SELECTED PASSAGE >>
- Associated Press - Saturday, September 19, 2020

COLUMBIA, S.C. (AP) - A federally funded initiative to ramp up coronavirus testing in the nation’s hotspots has arrived in South Carolina’s capital city.

People ages 5 and older will be able to access free tests through self-administered nasal swabs at two locations in Columbia for the next two weeks starting Saturday.

U.S. Surgeon General Vice Admiral Jerome M. Adams joined Gov. Henry McMaster and other leaders at one of those locations, Martin Luther King Jr. Park, on the first day of the testing program. The initiative is part of efforts by the federal government to support communities that have seen recent increases in new COVID-19 cases and hospitalizations, officials said.

Adams demonstrated how to do the test while speaking to reporters at the testing site. People do not have to have symptoms to take the test. The sites can test up to 5,000 people per day.

“I’m issuing the challenge, South Carolina. Come on out and get tested. It’s free. It’s easy. It’s available and it’s a great way to make sure you can protect your family and your community,” Adams said.



The other testing location is located at Founders Park at the University of South Carolina, where more than 2,000 students and employees have contracted the virus since Aug. 1.

The two sites will be able to conduct up to 5,000 tests a day. Officials said the testing initiative’s aim was to detect cases that would otherwise go undetected, and to help middle-sized metropolitan areas such as Columbia flatten the curve.

PARTS OF THE EXERCISE >>
**a)** Answer these questions from the article on coronavirus testing in Columbia:
(i) What is the minimum age for the free tests?
(ii) At which location did Adams join Gov. Henry McMaster on the program's first day?
(iii) How many University of South Carolina students and employees have contracted the virus since Aug. 1?
**b)** Retype the article on coronavirus testing in Columbia from "COLUMBIA, S.C. (AP)" to "weeks starting Saturday.".
**c)** Write what comes next in the article on coronavirus testing in Columbia.
The entries that follow the article on coronavirus testing in Columbia are separate material and have no connection to it.

SUPPLIED DATA >>
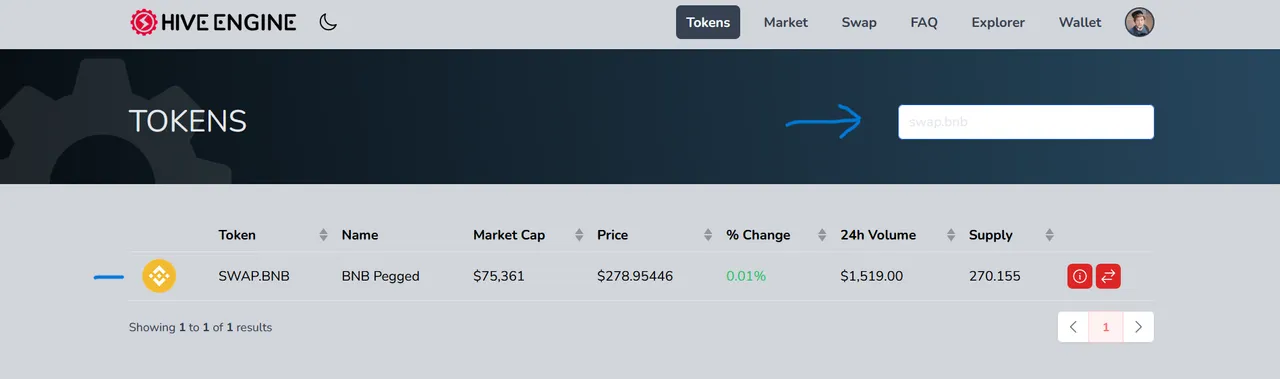Sort by Supply column arrows
Viewport: 1280px width, 379px height.
pos(1049,235)
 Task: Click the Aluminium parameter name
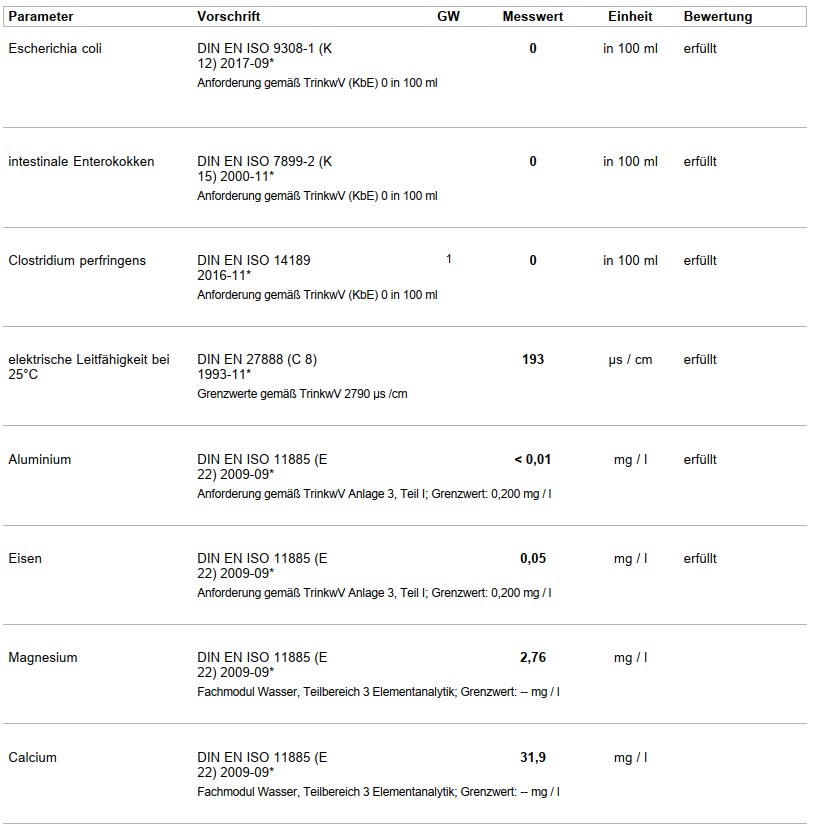(x=39, y=459)
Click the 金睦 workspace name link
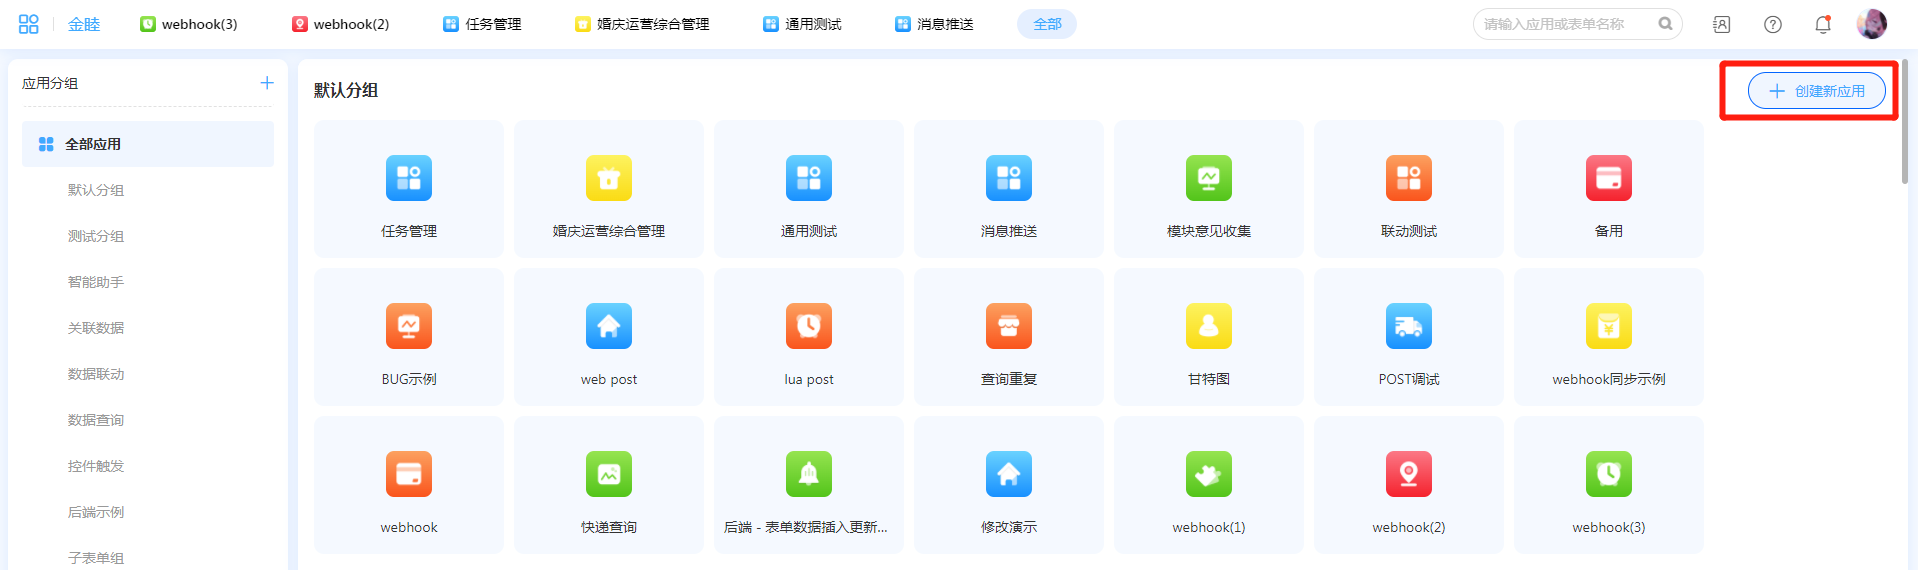This screenshot has width=1918, height=570. click(x=84, y=24)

ACTIVITY ANSWERS >>
**a)**
(i) 5 years old.
(ii) Martin Luther King Jr. Park.
(iii) More than 2,000.

**b)**
COLUMBIA, S.C. (AP) - A federally funded initiative to ramp up coronavirus testing in the nation’s hotspots has arrived in South Carolina’s capital city.

People ages 5 and older will be able to access free tests through self-administered nasal swabs at two locations in Columbia for the next two weeks starting Saturday.

**c)**
According to data kept by The Associated Press, there were about 255 new cases per 100,000 people in South Carolina over the past two weeks, which ranks ninth in the country for new cases per capita.

As of Friday, health officials have reported more than 133,300 cases and at least 3,010 deaths since the start of the outbreak. More than 1 million COVID-19 tests have been conducted in the state so far, according to the Department of Health and Environmental Control.

The surgeon general also urged people to make sure they get a flu shot.

“It’s critically important that we not have a bad flu season on top of a bad COVID season because it could overwhelm our health care systems and it will confuse our ability to screen for COVID,” he said.

Those interested in getting tested can register online at www.doineedacovid19test.com.